-- Description of the task --
All of the data beneath this instruction is to be transcribed word for word.

= = = = = = =

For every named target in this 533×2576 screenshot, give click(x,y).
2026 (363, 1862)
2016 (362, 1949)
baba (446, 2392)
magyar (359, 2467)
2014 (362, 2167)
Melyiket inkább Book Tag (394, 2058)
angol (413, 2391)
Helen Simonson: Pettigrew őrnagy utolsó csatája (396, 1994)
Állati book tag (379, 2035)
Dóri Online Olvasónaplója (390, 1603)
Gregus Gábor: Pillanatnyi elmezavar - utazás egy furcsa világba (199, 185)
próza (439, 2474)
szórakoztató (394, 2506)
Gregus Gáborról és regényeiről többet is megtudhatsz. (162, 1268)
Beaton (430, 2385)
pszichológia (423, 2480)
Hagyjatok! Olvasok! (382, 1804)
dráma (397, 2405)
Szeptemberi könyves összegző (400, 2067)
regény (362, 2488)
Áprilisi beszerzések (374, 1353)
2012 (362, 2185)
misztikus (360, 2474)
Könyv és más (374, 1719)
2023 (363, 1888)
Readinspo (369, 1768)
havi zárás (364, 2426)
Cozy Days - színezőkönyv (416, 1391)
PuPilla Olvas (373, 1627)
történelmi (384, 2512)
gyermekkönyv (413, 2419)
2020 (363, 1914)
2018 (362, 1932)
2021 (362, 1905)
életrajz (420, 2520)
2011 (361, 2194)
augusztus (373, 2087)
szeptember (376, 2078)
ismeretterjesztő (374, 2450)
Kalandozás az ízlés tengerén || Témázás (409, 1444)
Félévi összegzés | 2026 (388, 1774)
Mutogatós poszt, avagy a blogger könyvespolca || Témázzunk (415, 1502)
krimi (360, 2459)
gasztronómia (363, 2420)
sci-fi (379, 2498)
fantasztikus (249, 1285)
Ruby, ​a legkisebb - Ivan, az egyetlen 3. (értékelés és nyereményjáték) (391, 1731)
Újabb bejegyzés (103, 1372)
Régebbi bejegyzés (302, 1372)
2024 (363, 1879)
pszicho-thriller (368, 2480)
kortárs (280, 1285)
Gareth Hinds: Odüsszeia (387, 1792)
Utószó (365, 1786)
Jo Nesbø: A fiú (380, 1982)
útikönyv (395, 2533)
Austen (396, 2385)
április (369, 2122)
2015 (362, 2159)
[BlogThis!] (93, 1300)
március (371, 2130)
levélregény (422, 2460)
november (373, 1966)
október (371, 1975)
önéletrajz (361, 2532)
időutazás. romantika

= = = = = = =

-- Solution to the exercise --
For every named target in this 533×2576 screenshot, give click(x,y).
2026 (363, 1862)
2016 (362, 1949)
baba (446, 2392)
magyar (359, 2467)
2014 (362, 2167)
Melyiket inkább Book Tag (394, 2058)
angol (413, 2391)
Helen Simonson: Pettigrew őrnagy utolsó csatája (396, 1994)
Állati book tag (379, 2035)
Dóri Online Olvasónaplója (390, 1603)
Gregus Gábor: Pillanatnyi elmezavar - utazás egy furcsa világba (199, 185)
próza (439, 2474)
szórakoztató (394, 2506)
Gregus Gáborról és regényeiről többet is megtudhatsz. (162, 1268)
Beaton (430, 2385)
pszichológia (423, 2480)
Hagyjatok! Olvasok! (382, 1804)
dráma (397, 2405)
Szeptemberi könyves összegző (400, 2067)
regény (362, 2488)
Áprilisi beszerzések (374, 1353)
2012 (362, 2185)
misztikus (360, 2474)
Könyv és más (374, 1719)
2023 (363, 1888)
Readinspo (369, 1768)
havi zárás (364, 2426)
Cozy Days - színezőkönyv (416, 1391)
PuPilla Olvas (373, 1627)
történelmi (384, 2512)
gyermekkönyv (413, 2419)
2020 (363, 1914)
2018 (362, 1932)
2021 (362, 1905)
életrajz (420, 2520)
2011 (361, 2194)
augusztus (373, 2087)
szeptember (376, 2078)
ismeretterjesztő (374, 2450)
Kalandozás az ízlés tengerén || Témázás (409, 1444)
Félévi összegzés | 2026 (388, 1774)
Mutogatós poszt, avagy a blogger könyvespolca || Témázzunk (415, 1502)
krimi (360, 2459)
gasztronómia (363, 2420)
sci-fi (379, 2498)
fantasztikus (249, 1285)
Ruby, ​a legkisebb - Ivan, az egyetlen 3. (értékelés és nyereményjáték) (391, 1731)
Újabb bejegyzés (103, 1372)
Régebbi bejegyzés (302, 1372)
2024 (363, 1879)
pszicho-thriller (368, 2480)
kortárs (280, 1285)
Gareth Hinds: Odüsszeia (387, 1792)
Utószó (365, 1786)
Jo Nesbø: A fiú (380, 1982)
útikönyv (395, 2533)
Austen (396, 2385)
április (369, 2122)
2015 (362, 2159)
[BlogThis!] (93, 1300)
március (371, 2130)
levélregény (422, 2460)
november (373, 1966)
október (371, 1975)
önéletrajz (361, 2532)
időutazás. romantika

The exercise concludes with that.